If there are problems with actual versions of some ports (or they have been removed / build errors) you are best off with your own repository as SirDice already mentioned, or at smaller scale, building them from ports and if necessary git revert the commit that updated (or removed) this specific port.
If using such an approach you should be very *VERY* careful with mixing these self-built packages with those from the official repositories - this can lead to a completely unsolvable dependency hell and wreak havoc on future updates.
 
It can be a LOT of work to set things up to work properly... end to end.

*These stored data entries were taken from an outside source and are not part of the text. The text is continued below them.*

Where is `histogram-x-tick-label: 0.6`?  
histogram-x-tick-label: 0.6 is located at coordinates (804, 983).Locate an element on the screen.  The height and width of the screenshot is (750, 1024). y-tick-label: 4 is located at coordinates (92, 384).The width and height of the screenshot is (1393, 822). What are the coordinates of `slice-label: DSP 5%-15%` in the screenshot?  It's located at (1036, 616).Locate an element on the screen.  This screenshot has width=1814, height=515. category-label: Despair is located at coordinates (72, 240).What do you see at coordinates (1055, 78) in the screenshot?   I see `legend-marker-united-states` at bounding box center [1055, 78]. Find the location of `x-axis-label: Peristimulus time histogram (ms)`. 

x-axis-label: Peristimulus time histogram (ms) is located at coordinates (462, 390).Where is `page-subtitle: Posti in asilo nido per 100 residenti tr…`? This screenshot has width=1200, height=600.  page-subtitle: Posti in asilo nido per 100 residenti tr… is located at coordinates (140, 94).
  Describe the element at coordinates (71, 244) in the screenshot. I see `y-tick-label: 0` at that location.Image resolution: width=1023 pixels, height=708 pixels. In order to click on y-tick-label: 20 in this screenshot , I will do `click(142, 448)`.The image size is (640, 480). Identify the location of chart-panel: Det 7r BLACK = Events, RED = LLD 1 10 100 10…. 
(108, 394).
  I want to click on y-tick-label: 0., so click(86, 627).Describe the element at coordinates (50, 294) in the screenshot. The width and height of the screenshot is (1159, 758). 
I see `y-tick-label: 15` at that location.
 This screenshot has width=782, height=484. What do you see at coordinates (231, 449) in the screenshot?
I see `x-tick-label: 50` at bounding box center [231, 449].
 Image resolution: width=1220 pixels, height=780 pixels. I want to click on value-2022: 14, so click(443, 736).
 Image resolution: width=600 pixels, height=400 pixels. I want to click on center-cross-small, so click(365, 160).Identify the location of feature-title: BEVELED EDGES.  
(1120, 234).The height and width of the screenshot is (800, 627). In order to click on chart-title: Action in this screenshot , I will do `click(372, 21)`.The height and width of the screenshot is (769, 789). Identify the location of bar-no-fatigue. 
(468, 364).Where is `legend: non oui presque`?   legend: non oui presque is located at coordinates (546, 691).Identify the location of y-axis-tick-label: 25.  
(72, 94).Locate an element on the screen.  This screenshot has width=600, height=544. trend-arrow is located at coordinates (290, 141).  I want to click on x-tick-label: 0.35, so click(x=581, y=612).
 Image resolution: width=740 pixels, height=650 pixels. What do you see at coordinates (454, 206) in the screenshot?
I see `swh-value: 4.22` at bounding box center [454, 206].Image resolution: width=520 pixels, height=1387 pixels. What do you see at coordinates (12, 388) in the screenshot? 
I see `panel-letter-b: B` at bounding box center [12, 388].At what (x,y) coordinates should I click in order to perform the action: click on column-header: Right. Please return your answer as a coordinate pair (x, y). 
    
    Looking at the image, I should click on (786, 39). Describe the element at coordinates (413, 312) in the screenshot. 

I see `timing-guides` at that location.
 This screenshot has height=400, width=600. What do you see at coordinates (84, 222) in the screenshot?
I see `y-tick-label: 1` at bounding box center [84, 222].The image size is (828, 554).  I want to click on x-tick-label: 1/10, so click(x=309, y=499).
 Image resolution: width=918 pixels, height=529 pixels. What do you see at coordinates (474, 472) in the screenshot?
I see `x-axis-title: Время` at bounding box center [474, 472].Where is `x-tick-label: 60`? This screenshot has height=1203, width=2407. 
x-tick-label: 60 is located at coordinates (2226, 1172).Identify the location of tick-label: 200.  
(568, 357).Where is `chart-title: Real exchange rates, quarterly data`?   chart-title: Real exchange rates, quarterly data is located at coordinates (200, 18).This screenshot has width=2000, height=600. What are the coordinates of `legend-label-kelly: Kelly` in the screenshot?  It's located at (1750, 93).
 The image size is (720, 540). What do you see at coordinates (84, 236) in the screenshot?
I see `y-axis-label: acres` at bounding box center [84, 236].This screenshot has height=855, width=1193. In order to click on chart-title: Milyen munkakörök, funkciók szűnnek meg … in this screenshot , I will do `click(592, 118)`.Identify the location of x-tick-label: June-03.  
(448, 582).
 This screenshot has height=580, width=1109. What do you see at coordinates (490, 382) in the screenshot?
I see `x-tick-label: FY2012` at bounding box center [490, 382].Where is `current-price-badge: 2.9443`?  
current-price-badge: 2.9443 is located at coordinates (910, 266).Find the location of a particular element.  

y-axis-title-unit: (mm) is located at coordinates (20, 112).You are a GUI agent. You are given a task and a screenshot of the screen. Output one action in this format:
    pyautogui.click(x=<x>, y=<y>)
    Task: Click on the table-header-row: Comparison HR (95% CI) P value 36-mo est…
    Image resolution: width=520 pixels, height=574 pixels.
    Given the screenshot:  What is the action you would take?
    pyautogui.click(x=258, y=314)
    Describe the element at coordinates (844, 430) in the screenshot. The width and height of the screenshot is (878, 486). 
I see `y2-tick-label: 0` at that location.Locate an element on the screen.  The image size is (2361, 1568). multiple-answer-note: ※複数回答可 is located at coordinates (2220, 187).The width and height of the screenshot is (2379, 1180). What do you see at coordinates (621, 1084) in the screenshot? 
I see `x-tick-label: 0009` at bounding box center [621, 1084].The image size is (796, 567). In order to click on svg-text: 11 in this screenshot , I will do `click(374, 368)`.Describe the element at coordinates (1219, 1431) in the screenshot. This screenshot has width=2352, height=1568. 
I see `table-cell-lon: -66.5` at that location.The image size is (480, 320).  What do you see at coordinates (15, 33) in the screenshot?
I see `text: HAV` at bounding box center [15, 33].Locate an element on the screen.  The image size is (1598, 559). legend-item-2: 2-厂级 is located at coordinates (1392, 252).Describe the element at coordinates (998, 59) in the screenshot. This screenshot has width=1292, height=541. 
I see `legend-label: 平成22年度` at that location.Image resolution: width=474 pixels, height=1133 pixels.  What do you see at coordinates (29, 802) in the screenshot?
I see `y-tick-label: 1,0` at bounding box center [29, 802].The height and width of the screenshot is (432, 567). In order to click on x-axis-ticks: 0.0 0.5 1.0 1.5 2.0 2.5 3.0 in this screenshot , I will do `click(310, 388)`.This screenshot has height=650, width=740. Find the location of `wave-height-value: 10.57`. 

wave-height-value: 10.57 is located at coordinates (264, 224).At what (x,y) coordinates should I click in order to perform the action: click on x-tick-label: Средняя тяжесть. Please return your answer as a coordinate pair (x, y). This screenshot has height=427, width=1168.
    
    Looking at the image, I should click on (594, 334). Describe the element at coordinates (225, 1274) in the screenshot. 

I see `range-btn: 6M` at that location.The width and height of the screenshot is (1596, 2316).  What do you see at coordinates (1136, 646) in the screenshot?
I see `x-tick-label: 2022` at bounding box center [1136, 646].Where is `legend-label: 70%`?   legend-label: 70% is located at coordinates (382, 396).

As an example, I want to be able to upgrade just KDE, compiled with my own options, and not be a slave to the release schedules. Just learning the ports framework took me awhile, then I had fun setting up Poudriere. (I had to set that project aside, stuff irl demanded my attention). I actually got a lot of components working right, but I'm nowhere close to being done.
 
Just learning the ports framework took me awhile, then I had fun setting up Poudriere.
For me it was a little easier, but I have been building my own packages since 4.0, when jails got introduced. Back in those days I would set up a clean jail and start building everything I needed by hand ( make package-recursive) in that "build" jail. So I was already quite familiar with ports and packages. Using poudriere to automate the process was simply the next logical step.